Optellum (“we”, “us”, ”our”) believes your data is a precious commodity and know it is your right to total transparency and control on how we use it. We have implemented strong data privacy and security safeguards to ensure that you’re protected to the best extent we can.
This policy outlines what data we collect, how we use it and the safeguards we put in place to protect it and covers both our UK and USA locations.
You can contact our voluntarily appointed Data Protection Officer at firstname.lastname@example.org if you have any concerns or wish to exercise your rights.
We’re committed to your data privacy and security. As such we give you these promises:
- We will only collect data about you that is relevant and necessary;
- Your data will only be held on systems that meet compliance standards;
- Your data will only be accessed by those who need it and we will minimise the amount of data that is processed, wherever possible;
- We won’t share or sell your data to any third party except for the marketing of our own services to you, unless either you have agreed, we are required to share it by law or we need to fulfil our service commitments to you through a third party that meets our own privacy standards;
- We will always remember that it is your personal data, not ours. As such we will ensure complete transparency and openness with you wherever possible;
- We respect your rights as outlined in the next section and will respond to all requests promptly.
You have the following rights over any data we hold about you:
- Right to object to processing at any time
- Right to opt out of marketing at any time
- Right to have inaccurate data corrected
- Right to erasure of personal data from our database
- Right to export of personal data
You can read more about your rights knowyourprivacyrights.org.
If you would like to uphold your rights, then please contact our Data Protection Officer at email@example.com.
If you are in dissatisfied with our response you also have the right to lodge a complaint with the Data Protection Authority. This can be done at ico.org.uk/concerns.
We collect information about you in two key ways:
- Passive – you give us information on our website, email us, call us, post a comment on our blog, send us a CV, meet one of us at events or meetings or approach us on social media
- Proactive – this is data about you that we may hold from referrals, resellers or proactive marketing activity.
We try and minimise the personal data held on you.

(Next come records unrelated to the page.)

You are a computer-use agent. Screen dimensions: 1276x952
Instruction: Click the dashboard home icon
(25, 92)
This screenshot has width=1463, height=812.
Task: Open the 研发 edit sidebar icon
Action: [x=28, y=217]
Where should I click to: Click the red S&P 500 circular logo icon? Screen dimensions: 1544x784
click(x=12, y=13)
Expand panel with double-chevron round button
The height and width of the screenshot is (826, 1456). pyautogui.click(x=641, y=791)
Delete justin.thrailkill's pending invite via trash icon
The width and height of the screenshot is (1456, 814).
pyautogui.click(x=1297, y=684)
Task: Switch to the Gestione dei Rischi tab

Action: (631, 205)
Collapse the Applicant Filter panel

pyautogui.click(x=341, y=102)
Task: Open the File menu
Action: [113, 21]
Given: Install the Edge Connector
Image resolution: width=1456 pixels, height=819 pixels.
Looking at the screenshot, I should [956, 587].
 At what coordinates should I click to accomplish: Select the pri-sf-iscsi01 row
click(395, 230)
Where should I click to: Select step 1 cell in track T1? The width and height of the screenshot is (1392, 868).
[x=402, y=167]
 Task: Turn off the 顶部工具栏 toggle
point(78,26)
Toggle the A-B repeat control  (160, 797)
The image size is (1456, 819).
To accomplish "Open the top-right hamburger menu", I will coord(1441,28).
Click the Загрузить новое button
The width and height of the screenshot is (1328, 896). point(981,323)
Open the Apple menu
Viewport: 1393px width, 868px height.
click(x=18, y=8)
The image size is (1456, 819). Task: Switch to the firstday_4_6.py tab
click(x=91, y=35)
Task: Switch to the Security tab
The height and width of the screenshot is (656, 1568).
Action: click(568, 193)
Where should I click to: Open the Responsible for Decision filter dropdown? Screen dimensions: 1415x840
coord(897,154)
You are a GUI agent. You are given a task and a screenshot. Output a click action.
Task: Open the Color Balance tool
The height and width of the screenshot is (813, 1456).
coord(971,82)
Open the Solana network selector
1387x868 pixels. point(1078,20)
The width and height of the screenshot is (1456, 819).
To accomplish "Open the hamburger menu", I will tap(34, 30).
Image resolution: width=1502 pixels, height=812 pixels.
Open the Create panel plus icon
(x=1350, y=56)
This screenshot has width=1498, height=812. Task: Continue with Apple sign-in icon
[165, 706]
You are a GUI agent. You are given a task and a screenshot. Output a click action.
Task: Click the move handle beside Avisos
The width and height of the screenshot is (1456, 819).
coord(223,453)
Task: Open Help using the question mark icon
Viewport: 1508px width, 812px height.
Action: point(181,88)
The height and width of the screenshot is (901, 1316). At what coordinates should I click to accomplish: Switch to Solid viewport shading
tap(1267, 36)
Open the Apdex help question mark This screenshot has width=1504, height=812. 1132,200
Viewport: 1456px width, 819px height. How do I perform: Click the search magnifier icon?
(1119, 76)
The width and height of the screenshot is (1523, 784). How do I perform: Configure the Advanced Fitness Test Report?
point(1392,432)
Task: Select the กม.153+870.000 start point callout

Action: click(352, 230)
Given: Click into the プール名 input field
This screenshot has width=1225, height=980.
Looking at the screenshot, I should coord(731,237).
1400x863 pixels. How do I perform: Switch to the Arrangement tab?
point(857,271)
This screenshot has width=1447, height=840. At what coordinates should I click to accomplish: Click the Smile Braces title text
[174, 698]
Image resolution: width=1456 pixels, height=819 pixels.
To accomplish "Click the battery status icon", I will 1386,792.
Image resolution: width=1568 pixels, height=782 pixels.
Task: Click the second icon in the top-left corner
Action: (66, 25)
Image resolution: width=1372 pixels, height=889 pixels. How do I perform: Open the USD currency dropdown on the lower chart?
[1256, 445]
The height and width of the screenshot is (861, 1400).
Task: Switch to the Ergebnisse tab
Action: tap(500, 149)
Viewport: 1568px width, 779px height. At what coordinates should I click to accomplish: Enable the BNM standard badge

Typically, this is restricted to:
- Your personal contact details – email address, IP Address, phone numbers, business related social media page such as LinkedIn, source of your data and legal reason for the holding of your information.
- Your company details – as above but also address, website and other public held information including credit rating and invoicing details if relevant.
- Transmitted information – such as emails, texts, messaging, phone call information and recordings, voice mails, email, meeting notes and document tracking information.
Processing your data
Data is processed/stored on encrypted systems on-premises and on hosted cloud services such as Microsoft 365. We also use Third Parties for processing of data including for marketing.
As such, some data will either be in UK and EU data centres or on US based servers that are covered by where relevant Standard Contractual Clauses (SCCs) are in place.
We may also process your data in countries outside the UK or European Union from time to time in other aspects of our business. We will always use the Adequacy Decisions or SCCs for this purpose to ensure your data is safeguarded to the extent we can.
We regularly review suppliers for data security compliance to ensure your data is safe and track where your data is held.
We also use your data to market to you, fulfil contractual arrangements or for agreed purposes. Calls may be recorded for information holding, quality and training purposes. Our email, document management and website analytics are used for information purposes and to track breaches of copyright. All our processes are subject to various internal policies to ensure that your data privacy and security is upheld.
You may contact us if you are concerned about the processors we use.
Dependant on the data you provide us and for what purpose it is provided we may need to retain your data for up to 6 years. If you wish to find out more about your specific data retention, please contact us.
Every marketing email sent from Us allows you to opt out, except for the purposes of fulfilling any contractual arrangements.
You can also contact us at the email address above and request to opt out, view, export or delete your data.
If you request for your data to be deleted, your name and email address will be added to an exceptions list and all other data removed.
We also share information where agents, resellers or suppliers are involved in the delivery of your service.
Our website and other materials sent to you may contain links to other third party websites. We may also offer buttons to social media that link to third party services. We’re not responsible for the content or your data privacy these sites provide through their tools or sites.
We seek to uphold our legal obligations as covered by the Data Protection Act 2018 and the General Data Protection Regulation 2016. Our Data Protection Authority is designated as the ICO.
Where data is processed in any other jurisdictions and you believe we may be infringing on legal or regulatory obligation please contact us at the above address immediately.